Paulson, who had his worst year on record in 2011 after making billions of dollars from anticipating the collapse of the U.S. subprime market, needs Hartford to reach about $24.71 a share to recoup his investment, filings to the U.S. Securities and Exchange Commission and data compiled by Bloomberg showed last month. The highest target price among analysts tracked by Bloomberg was $30 a share by Alan Devlin of Atlantic Equities LLP. The lowest was Jay Gelb of Barclays Plc at $21.
The announcement concludes a strategic evaluation over the past several quarters by Hartford’s management and board, the company said. McGee, who told Paulson on Feb. 9 that the investor’s breakup plan probably wouldn’t boost shareholder value, reiterated that view today and said Hartford had been considering alternatives since the middle of last year.
“That was a part of our evaluation,” McGee said in an interview. “I discussed it transparently at our fourth-quarter earnings call and followed up with another comment, saying that while we appreciate the potential benefits of a split, we just didn’t think it made sense for shareholders of the Hartford at this time.”
Standard & Poor’s downgraded units in Hartford’s life-insurance division, citing the subsidiaries’ “stand-alone credit characteristics.” Debt issued by Hartford Life Inc. was cut to BBB-, the rating firm’s lowest for investment-grade debt. Ratings at the insurer’s holding company and property-casualty units were affirmed, S&P said.
Hartford will stop taking new annuity sales on April 27 and expects to report an after-tax charge of as much as $20 million in the second quarter. Proceeds from any transactions may be used to decrease debt, reduce risk tied to annuities previously sold, invest in the business and “potentially take other capital management actions,” the insurer said.
Hartford may get about $1.5 billion from the sale of the individual-life, Woodbury and retirement-plans businesses, according to estimates published today by Meyer Shields, an analyst at Stifel Nicolaus & Co. That values the life business at about $1 billion, with a price-to-earnings ratio of 7, Shields said.
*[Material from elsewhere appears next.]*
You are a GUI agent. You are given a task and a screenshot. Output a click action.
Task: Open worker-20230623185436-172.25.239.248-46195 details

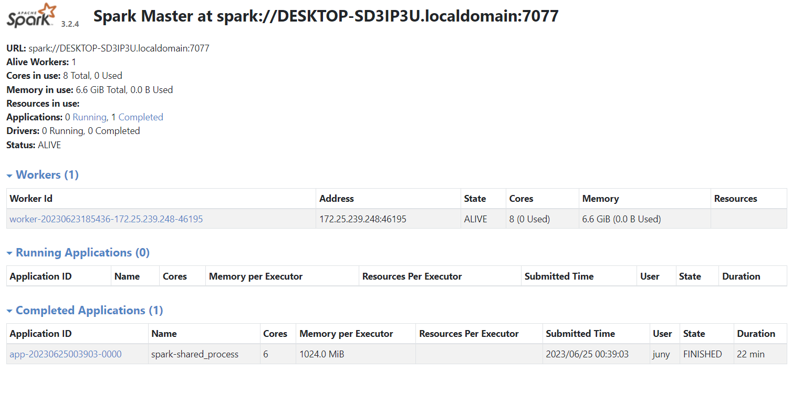click(106, 219)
The sales “will generate significant proceeds,” Dan Theriault, an analyst at Portales Partners LLC with an “outperform” rating on Hartford shares, said in an e-mail. “It is a big strategic step, although it falls short of the complete spinoff” that Paulson urged, Theriault said.
McGee and Paulson clashed during last month’s conference call, which was hosted by the insurer to discuss fourth-quarter earnings with analysts and investors. McGee told Paulson that he had “an incredible sense of urgency” to make changes that would boost the stock. Hartford cited its credit ratings and regulatory approvals as obstacles to breaking up the company.
“We appreciate the positive dialogue and constructive input we have had with many of our shareholders, including Paulson & Co.,” McGee said today in a conference call with analysts. “The plan we outlined this morning is the right path for The Hartford, and we are focused on its execution.”
Run of Losses
Paulson started buying Hartford shares in the third quarter of 2009 as investment declines and annuity slumps were pushing the company to its fifth consecutive net loss. McGee, a former Bank of America Corp. executive, was hired to start as CEO the next quarter. He returned the insurer to profit and issued stock and debt in 2010 to repay a $3.4 billion U.S. bailout that had been accepted by his predecessor, Ramani Ayer.
Paulson urged equity analysts to back his plan in a call on March 9, saying McGee had “no excuse” for waiting.
Paulson’s Advantage Plus Fund lost 51 percent in 2011, and the firm said in a third-quarter letter that financial services companies were the “primary drag.” Paulson sold its entire common-stock stakes in Citigroup Inc. and Charlotte, North Carolina-based Bank of America as of Dec. 31.